### Assigned task
Two lines below mark the span: the one containing "Switch results view" and the one containing "This screenshot has width=1366, height=705.". Set down both, plus every line between, exactly as they stand, and nothing else.

··· Data shown ···

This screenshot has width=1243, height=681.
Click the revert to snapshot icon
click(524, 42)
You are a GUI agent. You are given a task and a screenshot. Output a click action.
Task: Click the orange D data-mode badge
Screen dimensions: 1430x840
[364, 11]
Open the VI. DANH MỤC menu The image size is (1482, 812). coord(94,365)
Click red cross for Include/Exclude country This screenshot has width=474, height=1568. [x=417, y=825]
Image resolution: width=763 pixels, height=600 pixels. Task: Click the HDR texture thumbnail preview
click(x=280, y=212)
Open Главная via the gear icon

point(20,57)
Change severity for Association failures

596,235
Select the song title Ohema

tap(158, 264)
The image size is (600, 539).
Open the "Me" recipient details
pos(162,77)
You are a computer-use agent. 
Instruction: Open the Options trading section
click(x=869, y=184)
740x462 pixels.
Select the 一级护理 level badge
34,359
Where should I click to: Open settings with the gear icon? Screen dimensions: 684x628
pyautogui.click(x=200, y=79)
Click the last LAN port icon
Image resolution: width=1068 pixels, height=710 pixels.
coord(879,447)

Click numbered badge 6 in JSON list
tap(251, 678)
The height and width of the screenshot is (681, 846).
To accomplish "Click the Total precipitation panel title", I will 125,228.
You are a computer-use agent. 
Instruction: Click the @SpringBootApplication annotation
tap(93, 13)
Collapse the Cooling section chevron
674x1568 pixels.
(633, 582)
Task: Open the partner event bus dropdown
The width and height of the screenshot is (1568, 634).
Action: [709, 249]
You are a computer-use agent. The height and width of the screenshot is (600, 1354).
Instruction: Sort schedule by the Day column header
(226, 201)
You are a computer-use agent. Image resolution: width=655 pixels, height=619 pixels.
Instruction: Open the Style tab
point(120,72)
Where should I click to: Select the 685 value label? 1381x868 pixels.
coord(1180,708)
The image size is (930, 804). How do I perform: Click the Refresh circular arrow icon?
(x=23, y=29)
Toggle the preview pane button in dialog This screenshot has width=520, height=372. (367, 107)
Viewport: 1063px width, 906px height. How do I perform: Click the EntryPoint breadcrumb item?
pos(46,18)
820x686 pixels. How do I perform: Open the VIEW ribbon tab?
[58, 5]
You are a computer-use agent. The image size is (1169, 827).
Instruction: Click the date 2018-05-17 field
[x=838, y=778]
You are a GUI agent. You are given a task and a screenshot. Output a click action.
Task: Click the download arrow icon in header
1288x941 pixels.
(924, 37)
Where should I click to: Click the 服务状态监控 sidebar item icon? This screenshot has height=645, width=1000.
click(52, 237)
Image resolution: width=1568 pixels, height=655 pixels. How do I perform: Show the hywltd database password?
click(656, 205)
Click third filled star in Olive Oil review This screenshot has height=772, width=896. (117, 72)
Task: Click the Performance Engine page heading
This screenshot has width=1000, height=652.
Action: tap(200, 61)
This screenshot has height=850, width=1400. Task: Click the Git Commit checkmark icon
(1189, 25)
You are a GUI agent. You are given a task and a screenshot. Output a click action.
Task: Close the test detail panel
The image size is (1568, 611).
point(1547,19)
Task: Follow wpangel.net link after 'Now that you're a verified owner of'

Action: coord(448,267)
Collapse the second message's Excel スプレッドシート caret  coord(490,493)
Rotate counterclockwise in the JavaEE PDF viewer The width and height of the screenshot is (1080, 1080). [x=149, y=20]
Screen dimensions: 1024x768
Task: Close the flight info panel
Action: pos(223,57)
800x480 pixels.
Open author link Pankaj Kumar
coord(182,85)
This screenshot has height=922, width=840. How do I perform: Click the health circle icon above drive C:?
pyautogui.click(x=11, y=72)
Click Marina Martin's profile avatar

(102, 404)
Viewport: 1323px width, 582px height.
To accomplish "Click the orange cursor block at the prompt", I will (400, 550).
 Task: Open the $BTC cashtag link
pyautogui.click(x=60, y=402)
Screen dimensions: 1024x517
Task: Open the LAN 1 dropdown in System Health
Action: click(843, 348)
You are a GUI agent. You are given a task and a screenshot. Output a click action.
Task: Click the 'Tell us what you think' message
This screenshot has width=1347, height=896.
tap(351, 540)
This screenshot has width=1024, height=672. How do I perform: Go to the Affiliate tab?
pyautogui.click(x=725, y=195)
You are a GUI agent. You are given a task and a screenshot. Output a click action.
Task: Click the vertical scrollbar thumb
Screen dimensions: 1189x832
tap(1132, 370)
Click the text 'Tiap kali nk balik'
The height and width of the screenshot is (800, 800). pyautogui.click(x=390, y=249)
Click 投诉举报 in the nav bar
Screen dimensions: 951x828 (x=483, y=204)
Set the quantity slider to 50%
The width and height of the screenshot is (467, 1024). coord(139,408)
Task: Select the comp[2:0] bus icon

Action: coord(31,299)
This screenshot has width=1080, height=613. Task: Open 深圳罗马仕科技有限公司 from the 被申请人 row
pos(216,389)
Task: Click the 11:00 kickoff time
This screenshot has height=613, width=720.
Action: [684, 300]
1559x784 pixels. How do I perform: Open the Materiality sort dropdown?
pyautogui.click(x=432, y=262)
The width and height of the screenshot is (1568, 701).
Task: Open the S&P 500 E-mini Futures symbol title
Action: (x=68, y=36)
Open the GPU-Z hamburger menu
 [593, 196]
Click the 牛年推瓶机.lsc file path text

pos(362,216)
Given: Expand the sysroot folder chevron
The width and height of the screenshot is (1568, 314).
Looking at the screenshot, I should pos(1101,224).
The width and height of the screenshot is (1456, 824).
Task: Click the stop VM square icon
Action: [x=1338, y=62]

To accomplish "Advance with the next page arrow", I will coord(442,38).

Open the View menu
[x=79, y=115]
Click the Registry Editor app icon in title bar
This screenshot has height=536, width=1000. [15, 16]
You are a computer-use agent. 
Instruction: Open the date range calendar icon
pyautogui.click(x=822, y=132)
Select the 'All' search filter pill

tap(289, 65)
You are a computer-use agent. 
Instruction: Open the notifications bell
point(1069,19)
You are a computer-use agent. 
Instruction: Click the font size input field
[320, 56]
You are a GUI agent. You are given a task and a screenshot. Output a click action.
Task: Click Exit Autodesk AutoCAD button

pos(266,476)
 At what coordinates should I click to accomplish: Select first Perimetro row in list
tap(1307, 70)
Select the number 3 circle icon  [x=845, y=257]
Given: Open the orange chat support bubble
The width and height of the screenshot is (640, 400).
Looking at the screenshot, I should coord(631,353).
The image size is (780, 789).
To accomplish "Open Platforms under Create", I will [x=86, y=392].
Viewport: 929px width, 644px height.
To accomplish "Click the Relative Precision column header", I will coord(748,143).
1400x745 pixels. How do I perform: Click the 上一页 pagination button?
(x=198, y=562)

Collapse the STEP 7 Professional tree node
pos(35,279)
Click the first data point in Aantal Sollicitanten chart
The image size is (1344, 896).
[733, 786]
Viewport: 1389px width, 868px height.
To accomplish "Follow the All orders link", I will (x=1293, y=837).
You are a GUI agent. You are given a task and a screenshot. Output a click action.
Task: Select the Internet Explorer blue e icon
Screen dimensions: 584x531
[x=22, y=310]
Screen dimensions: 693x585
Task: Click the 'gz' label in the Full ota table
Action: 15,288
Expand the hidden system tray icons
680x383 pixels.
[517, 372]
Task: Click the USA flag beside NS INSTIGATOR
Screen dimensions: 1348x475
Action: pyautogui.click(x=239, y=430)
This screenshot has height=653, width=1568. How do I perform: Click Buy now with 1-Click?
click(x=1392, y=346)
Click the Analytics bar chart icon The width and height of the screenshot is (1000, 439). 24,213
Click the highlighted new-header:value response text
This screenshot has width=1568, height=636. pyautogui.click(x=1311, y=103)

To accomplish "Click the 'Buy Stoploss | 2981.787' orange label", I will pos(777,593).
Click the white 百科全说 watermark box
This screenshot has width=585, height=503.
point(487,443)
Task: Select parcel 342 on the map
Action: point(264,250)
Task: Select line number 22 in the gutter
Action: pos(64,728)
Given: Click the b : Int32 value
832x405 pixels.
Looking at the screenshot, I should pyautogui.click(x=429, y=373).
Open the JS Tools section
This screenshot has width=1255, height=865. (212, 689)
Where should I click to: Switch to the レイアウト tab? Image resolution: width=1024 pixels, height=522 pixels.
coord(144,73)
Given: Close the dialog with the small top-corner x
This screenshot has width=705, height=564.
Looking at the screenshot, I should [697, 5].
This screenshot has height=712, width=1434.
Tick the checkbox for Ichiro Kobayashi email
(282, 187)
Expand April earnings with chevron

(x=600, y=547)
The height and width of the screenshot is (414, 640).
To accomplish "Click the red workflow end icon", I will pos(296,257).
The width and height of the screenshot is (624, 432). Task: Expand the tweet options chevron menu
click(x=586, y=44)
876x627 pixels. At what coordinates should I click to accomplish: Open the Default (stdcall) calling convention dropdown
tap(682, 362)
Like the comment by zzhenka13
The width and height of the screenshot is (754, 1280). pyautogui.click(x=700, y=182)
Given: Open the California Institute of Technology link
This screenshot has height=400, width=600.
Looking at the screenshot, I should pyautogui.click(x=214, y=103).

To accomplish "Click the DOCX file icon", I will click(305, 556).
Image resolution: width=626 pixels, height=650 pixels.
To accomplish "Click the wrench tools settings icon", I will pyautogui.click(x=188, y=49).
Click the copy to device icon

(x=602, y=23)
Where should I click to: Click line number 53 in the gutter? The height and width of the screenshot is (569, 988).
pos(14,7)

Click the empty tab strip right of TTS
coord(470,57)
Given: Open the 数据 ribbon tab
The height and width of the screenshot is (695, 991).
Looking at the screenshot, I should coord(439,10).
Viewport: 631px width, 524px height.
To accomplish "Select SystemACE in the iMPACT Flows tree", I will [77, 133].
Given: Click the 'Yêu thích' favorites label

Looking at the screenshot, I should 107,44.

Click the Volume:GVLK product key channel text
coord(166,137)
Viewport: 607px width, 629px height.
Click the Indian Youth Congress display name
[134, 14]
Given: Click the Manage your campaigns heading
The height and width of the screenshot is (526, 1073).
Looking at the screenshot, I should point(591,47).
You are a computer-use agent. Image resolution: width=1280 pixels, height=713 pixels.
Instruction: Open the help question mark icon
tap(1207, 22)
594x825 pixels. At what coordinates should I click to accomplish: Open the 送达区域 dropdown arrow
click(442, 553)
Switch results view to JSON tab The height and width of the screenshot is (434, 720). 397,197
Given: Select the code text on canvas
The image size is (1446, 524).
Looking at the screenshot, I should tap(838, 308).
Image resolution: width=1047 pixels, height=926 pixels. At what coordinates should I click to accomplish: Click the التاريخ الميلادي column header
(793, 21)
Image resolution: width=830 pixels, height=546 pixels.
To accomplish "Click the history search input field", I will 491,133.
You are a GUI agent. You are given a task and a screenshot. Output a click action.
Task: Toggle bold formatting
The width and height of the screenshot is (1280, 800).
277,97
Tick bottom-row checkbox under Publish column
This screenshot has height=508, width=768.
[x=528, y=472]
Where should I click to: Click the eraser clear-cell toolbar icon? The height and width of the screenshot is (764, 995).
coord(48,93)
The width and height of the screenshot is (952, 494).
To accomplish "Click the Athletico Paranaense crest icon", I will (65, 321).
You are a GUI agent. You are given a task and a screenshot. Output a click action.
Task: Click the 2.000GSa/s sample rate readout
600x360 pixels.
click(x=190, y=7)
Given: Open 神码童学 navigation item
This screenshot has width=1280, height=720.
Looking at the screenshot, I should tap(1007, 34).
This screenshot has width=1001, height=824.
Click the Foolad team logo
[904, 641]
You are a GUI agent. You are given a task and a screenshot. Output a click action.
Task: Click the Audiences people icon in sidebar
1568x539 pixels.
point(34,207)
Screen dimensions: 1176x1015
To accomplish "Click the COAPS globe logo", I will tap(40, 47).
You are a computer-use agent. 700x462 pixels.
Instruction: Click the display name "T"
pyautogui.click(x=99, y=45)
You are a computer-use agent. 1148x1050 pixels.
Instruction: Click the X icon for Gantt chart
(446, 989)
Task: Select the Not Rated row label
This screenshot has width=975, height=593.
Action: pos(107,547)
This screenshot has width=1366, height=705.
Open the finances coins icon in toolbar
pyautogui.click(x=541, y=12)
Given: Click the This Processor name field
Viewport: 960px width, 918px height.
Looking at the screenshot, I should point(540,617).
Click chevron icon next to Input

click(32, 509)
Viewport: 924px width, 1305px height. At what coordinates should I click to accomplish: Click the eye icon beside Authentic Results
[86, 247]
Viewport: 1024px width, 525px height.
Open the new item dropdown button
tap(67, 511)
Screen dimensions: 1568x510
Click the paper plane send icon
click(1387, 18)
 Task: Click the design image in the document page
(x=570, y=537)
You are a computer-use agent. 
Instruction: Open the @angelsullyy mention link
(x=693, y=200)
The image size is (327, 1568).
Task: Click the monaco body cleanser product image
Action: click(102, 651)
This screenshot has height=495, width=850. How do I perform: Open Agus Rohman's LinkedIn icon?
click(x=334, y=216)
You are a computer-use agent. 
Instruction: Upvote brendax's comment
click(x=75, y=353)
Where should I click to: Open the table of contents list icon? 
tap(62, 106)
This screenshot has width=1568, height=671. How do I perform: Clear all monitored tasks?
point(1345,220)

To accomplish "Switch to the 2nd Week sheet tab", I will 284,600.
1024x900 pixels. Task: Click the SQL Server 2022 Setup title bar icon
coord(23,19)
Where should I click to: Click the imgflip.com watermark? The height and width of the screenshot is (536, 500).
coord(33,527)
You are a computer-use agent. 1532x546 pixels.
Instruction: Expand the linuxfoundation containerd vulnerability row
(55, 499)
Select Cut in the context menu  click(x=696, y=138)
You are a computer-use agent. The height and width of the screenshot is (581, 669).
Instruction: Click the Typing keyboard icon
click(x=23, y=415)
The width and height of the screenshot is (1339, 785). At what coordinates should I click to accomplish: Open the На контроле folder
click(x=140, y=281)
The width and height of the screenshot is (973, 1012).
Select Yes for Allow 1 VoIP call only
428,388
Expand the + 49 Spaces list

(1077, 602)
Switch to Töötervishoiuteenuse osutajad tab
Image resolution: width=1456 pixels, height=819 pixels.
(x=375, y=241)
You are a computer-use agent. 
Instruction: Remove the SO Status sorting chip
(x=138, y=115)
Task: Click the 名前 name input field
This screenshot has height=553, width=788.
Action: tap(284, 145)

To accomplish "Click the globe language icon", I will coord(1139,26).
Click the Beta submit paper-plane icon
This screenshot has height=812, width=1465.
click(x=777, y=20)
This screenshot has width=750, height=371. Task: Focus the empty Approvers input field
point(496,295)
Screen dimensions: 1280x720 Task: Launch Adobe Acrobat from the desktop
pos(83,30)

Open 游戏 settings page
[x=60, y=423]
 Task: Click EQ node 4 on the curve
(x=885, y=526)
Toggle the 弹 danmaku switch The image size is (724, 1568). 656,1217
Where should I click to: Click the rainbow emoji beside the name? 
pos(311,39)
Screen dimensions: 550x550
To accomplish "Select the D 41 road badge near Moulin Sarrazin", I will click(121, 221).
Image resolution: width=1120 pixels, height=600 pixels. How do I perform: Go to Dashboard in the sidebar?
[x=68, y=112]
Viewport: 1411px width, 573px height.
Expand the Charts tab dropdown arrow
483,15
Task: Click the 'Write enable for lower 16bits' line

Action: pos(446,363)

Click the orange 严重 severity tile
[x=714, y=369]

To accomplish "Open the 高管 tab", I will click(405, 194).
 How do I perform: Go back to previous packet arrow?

···

### Task output
Switch results view to JSON tab The height and width of the screenshot is (434, 720). 397,197
Given: Select the code text on canvas
The image size is (1446, 524).
Looking at the screenshot, I should tap(838, 308).
Image resolution: width=1047 pixels, height=926 pixels. At what coordinates should I click to accomplish: Click the التاريخ الميلادي column header
(793, 21)
Image resolution: width=830 pixels, height=546 pixels.
To accomplish "Click the history search input field", I will 491,133.
You are a GUI agent. You are given a task and a screenshot. Output a click action.
Task: Toggle bold formatting
The width and height of the screenshot is (1280, 800).
277,97
Tick bottom-row checkbox under Publish column
This screenshot has height=508, width=768.
[x=528, y=472]
Where should I click to: Click the eraser clear-cell toolbar icon? The height and width of the screenshot is (764, 995).
coord(48,93)
The width and height of the screenshot is (952, 494).
To accomplish "Click the Athletico Paranaense crest icon", I will (65, 321).
You are a GUI agent. You are given a task and a screenshot. Output a click action.
Task: Click the 2.000GSa/s sample rate readout
600x360 pixels.
click(x=190, y=7)
Given: Open 神码童学 navigation item
This screenshot has width=1280, height=720.
Looking at the screenshot, I should tap(1007, 34).
This screenshot has width=1001, height=824.
Click the Foolad team logo
[904, 641]
You are a GUI agent. You are given a task and a screenshot. Output a click action.
Task: Click the Audiences people icon in sidebar
1568x539 pixels.
point(34,207)
Screen dimensions: 1176x1015
To accomplish "Click the COAPS globe logo", I will tap(40, 47).
You are a computer-use agent. 700x462 pixels.
Instruction: Click the display name "T"
pyautogui.click(x=99, y=45)
You are a computer-use agent. 1148x1050 pixels.
Instruction: Click the X icon for Gantt chart
(446, 989)
Task: Select the Not Rated row label
This screenshot has width=975, height=593.
Action: pos(107,547)
This screenshot has width=1366, height=705.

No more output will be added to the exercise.